Este ejercicio alivia perfectamente las vértebras y las hace más móviles y móviles.Despuesfinalice el ejercicio, dé la vuelta, permanezca en la posición de la letra "C" durante unos segundos, relaje los músculos de la espalda.
Se relajaron un poco, descargaron la parte superior de la espalda.Y ahora hagamos otro ejercicio, que también se realiza como un giro, solo en inglés, suena como un "rollo" y descarga la columna inferior, el sacro, el cóccix y la zona lumbar.
Esta parte de la espalda representa una gran parte de la carga y muchas personas pueden experimentar molestias y dolor en el área al final del día.Por lo tanto, también puede hacer este ejercicio todos los días si se siente cansado en la zona lumbar.

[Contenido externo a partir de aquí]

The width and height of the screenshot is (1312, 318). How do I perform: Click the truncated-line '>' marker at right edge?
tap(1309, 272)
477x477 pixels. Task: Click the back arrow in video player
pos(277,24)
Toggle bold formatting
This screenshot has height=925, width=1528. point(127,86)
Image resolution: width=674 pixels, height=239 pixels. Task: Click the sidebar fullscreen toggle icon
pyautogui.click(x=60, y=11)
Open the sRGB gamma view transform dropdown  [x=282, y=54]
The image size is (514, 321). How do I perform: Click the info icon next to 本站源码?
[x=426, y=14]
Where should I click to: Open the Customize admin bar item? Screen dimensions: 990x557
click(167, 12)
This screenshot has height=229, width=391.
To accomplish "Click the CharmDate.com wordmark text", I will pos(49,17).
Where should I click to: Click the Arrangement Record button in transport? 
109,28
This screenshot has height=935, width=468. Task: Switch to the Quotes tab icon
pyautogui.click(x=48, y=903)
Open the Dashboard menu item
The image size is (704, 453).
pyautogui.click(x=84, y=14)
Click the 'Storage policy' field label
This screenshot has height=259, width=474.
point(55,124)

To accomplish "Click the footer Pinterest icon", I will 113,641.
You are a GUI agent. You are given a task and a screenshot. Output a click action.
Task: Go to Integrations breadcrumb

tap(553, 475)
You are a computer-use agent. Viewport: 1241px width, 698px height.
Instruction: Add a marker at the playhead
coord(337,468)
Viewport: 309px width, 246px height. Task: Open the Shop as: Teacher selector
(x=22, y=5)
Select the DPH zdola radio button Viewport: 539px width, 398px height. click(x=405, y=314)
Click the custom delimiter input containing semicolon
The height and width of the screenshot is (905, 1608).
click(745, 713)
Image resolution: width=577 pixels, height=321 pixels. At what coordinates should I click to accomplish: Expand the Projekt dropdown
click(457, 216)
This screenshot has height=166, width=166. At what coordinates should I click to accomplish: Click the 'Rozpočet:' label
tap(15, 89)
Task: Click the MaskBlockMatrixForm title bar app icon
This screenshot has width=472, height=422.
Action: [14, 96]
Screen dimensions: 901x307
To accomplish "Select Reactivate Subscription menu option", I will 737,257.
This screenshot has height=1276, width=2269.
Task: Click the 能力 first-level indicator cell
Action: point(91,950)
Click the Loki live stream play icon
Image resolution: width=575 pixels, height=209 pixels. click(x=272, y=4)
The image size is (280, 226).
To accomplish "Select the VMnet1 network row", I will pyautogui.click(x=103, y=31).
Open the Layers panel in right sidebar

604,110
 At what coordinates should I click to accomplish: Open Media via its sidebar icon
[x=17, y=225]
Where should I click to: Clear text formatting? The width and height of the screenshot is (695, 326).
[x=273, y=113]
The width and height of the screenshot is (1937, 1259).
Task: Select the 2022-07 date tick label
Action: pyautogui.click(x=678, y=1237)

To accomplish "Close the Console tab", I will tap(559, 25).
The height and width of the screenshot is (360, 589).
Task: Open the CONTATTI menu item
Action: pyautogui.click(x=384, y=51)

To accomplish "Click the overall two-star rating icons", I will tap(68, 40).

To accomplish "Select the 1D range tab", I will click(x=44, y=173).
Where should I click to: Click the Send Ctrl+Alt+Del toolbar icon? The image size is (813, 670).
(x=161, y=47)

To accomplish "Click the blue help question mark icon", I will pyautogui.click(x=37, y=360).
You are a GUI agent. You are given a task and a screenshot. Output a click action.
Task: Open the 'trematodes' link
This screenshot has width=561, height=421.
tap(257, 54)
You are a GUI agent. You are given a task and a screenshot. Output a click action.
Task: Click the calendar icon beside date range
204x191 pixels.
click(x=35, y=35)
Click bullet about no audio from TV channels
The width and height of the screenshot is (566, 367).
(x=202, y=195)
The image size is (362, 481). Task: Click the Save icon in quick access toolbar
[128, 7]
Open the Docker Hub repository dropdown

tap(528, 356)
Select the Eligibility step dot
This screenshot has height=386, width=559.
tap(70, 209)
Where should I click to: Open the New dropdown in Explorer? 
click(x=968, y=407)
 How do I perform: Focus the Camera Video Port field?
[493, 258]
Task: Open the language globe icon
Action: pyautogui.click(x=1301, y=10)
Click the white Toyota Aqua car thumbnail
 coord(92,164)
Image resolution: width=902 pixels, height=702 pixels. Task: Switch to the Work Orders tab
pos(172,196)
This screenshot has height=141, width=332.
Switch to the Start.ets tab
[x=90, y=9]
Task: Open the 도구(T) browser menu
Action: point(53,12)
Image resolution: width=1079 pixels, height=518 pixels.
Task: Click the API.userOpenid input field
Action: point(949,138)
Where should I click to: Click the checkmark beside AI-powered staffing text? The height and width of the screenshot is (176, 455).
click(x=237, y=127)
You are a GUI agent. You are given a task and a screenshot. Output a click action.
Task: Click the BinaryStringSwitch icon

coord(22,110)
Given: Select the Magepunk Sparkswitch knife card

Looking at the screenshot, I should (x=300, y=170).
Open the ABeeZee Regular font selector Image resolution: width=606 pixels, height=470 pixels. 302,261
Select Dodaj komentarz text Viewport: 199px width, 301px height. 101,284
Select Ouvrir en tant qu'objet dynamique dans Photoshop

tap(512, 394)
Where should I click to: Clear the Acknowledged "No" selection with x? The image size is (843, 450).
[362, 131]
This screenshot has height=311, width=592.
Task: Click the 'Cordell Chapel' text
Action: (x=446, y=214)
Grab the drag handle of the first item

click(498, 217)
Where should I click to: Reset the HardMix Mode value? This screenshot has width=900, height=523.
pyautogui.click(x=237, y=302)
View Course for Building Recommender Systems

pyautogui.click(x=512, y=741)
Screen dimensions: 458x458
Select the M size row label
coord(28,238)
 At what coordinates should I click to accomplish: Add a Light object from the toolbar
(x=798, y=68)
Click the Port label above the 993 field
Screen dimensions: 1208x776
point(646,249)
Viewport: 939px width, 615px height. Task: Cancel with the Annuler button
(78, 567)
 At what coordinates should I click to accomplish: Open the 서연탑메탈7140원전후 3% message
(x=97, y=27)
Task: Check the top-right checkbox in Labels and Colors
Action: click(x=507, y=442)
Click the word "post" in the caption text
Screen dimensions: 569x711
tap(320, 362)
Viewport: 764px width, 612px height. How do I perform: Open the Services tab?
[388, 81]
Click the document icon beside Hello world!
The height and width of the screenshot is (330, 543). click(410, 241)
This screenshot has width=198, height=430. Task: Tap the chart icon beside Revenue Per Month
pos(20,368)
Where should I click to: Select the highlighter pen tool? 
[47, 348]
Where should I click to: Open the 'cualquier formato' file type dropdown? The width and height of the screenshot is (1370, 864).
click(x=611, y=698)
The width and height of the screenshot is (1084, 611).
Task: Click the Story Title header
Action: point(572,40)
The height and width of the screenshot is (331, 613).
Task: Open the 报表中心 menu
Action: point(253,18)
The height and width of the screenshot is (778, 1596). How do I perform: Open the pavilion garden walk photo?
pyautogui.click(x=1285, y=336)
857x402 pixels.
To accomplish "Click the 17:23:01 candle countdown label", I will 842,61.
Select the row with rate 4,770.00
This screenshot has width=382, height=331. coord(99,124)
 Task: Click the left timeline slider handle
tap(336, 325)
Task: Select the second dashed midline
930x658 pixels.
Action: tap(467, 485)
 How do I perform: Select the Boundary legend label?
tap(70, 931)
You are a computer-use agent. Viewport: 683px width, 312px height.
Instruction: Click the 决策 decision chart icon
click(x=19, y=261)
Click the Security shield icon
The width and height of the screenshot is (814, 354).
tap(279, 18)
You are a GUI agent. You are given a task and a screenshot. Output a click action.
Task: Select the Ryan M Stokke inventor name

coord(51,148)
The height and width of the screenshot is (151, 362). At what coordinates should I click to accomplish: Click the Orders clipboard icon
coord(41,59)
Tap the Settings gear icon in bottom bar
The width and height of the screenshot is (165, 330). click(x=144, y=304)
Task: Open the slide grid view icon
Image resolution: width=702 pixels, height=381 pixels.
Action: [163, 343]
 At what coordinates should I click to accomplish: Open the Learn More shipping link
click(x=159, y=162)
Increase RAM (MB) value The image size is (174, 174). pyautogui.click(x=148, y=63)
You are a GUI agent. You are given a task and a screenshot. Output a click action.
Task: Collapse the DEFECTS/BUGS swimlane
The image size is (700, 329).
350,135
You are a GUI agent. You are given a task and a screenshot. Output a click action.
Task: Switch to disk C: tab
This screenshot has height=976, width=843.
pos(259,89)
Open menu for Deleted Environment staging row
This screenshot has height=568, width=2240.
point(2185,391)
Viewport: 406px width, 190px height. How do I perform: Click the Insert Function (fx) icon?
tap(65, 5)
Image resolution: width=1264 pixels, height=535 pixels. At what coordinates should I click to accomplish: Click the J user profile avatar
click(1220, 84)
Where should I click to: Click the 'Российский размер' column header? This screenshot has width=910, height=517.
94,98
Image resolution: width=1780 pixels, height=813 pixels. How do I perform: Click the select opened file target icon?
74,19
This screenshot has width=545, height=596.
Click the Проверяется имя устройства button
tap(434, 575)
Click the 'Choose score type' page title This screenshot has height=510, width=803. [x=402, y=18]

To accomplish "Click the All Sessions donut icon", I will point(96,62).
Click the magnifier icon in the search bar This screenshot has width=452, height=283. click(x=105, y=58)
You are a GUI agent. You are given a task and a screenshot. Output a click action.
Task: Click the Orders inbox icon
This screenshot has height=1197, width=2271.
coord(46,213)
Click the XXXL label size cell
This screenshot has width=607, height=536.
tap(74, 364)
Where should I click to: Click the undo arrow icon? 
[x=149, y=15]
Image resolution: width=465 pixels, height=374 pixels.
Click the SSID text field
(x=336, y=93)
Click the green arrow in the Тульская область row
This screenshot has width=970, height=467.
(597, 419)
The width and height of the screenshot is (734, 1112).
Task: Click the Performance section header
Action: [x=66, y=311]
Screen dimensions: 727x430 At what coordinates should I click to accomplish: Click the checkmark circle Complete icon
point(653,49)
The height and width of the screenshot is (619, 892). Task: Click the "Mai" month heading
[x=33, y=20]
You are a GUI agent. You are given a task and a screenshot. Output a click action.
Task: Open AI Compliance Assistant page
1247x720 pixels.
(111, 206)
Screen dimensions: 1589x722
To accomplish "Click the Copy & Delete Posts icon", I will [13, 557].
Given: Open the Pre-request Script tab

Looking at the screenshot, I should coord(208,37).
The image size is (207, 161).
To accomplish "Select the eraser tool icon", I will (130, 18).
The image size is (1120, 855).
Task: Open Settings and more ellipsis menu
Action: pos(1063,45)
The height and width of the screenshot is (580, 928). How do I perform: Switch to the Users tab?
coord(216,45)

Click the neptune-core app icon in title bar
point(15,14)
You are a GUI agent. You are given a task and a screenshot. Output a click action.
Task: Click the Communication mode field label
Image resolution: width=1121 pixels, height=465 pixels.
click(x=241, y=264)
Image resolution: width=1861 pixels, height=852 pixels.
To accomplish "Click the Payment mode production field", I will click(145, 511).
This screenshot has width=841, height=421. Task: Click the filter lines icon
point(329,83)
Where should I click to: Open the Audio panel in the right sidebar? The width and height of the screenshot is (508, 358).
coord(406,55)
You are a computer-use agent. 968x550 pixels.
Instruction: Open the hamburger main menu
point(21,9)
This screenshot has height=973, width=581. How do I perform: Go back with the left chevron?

- - Respira, exhala en cualquier posición inicial, estira el cóccix en el piso, estira las vértebras.Reducimos un poco los músculos del abdomen.
- - Relajamos el abdomen e inhalamos las vértebras a su posición original.Nuevamente exhale y retírese.
- - Haz 5-6 repeticiones y mantén durante 10-15 segundos en la última.Esto ayudará a relajarse y el dolor pasará.
- - Jala tus brazos hacia adelante y asegúralo.
- - Al final de tu entrenamiento, estira los brazos hacia adelante.Al mismo tiempo, la mirada se dirige al abdomen, inclina la cabeza y relaja los músculos del cuello y la espalda.
Consejo: Haz algunos ejercicios de respiración más al final, como al principio.
Ahora estás de nuevo tan enérgico y lleno de fuerza como al comienzo de tu jornada laboral.Realice estos ejercicios todos los días.También puede repetirlos en la noche antes de acostarse.Queremos que siempre se sienta bien, que pueda relajarse cuando lo necesite.cuerpo y estar siempre en tono.